→ Task directions
Print, from the listing below, the lines starting at the line containing "Benutzerkonto (204, 2251)" and ending at the line containing "Mein Benutzerkonto (970, 17)", exactly as they stand, and print nothing else.

(Beginning of Entries shown)

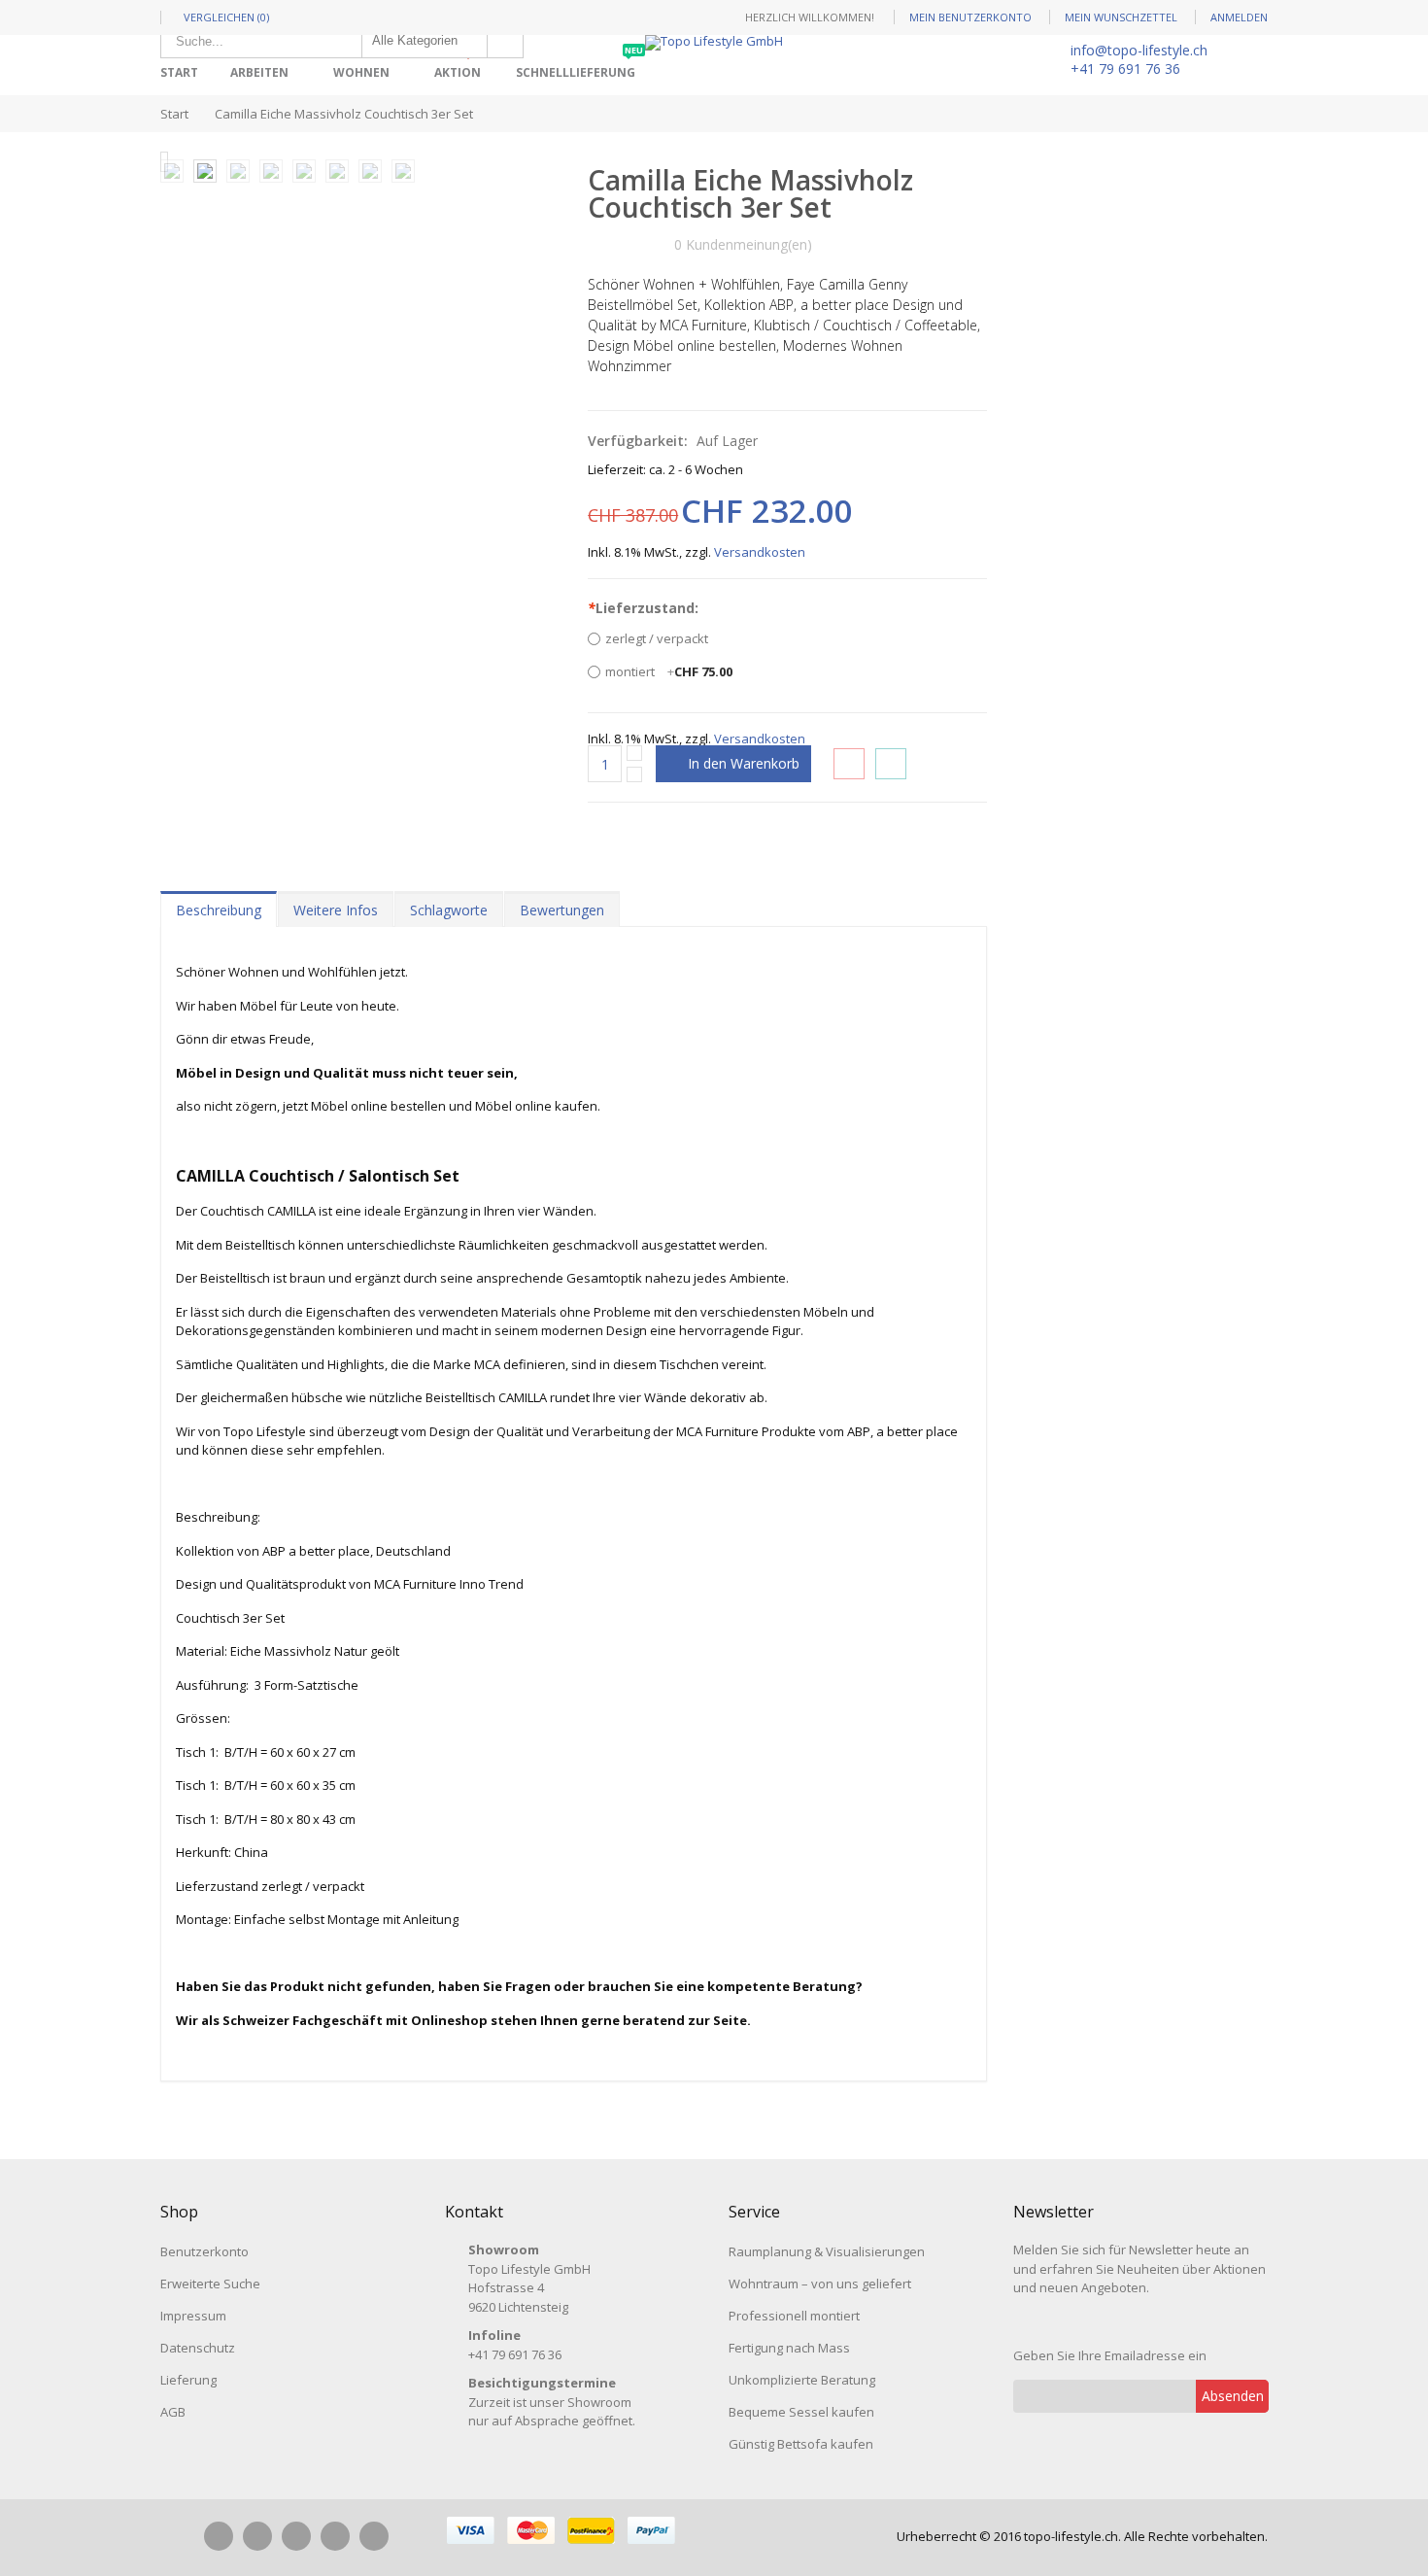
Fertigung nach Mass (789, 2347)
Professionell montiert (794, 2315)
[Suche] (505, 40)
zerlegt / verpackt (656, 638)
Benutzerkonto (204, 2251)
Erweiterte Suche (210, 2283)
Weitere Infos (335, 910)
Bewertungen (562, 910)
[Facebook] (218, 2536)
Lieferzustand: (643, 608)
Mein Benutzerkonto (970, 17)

(End of Entries shown)
(Beginning of Entries shown)

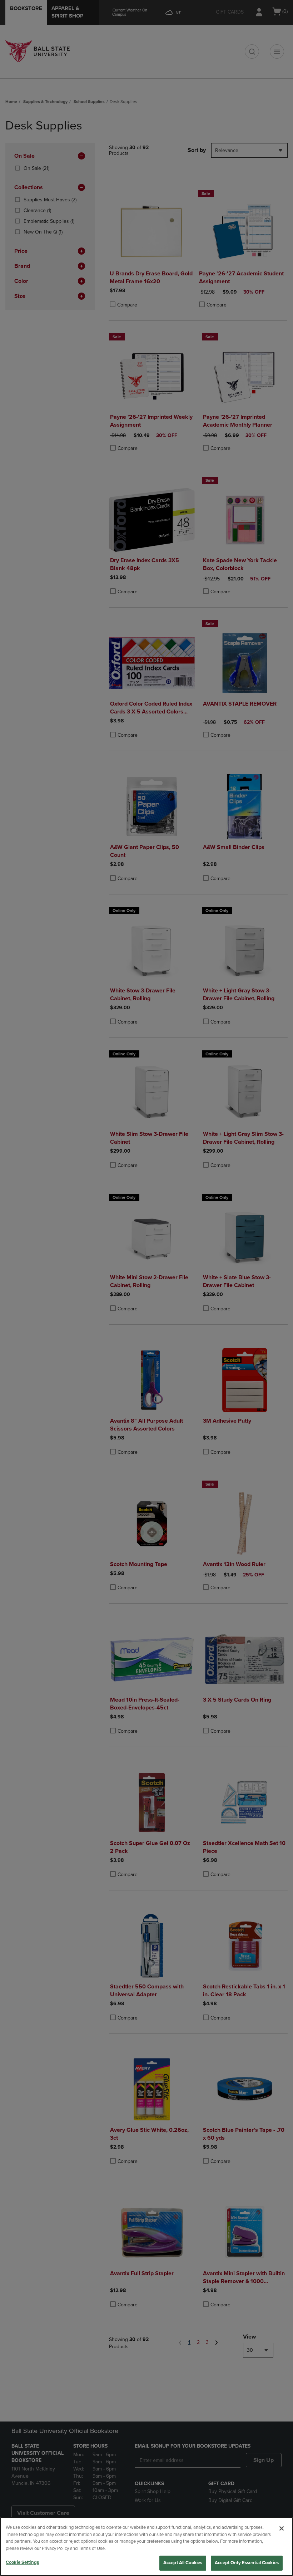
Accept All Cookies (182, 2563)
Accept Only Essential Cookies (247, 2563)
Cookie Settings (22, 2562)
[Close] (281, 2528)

(End of Entries shown)

→ Result of the exercise
Benutzerkonto (204, 2251)
Erweiterte Suche (210, 2283)
Weitere Infos (335, 910)
Bewertungen (562, 910)
[Facebook] (218, 2536)
Lieferzustand: (643, 608)
Mein Benutzerkonto (970, 17)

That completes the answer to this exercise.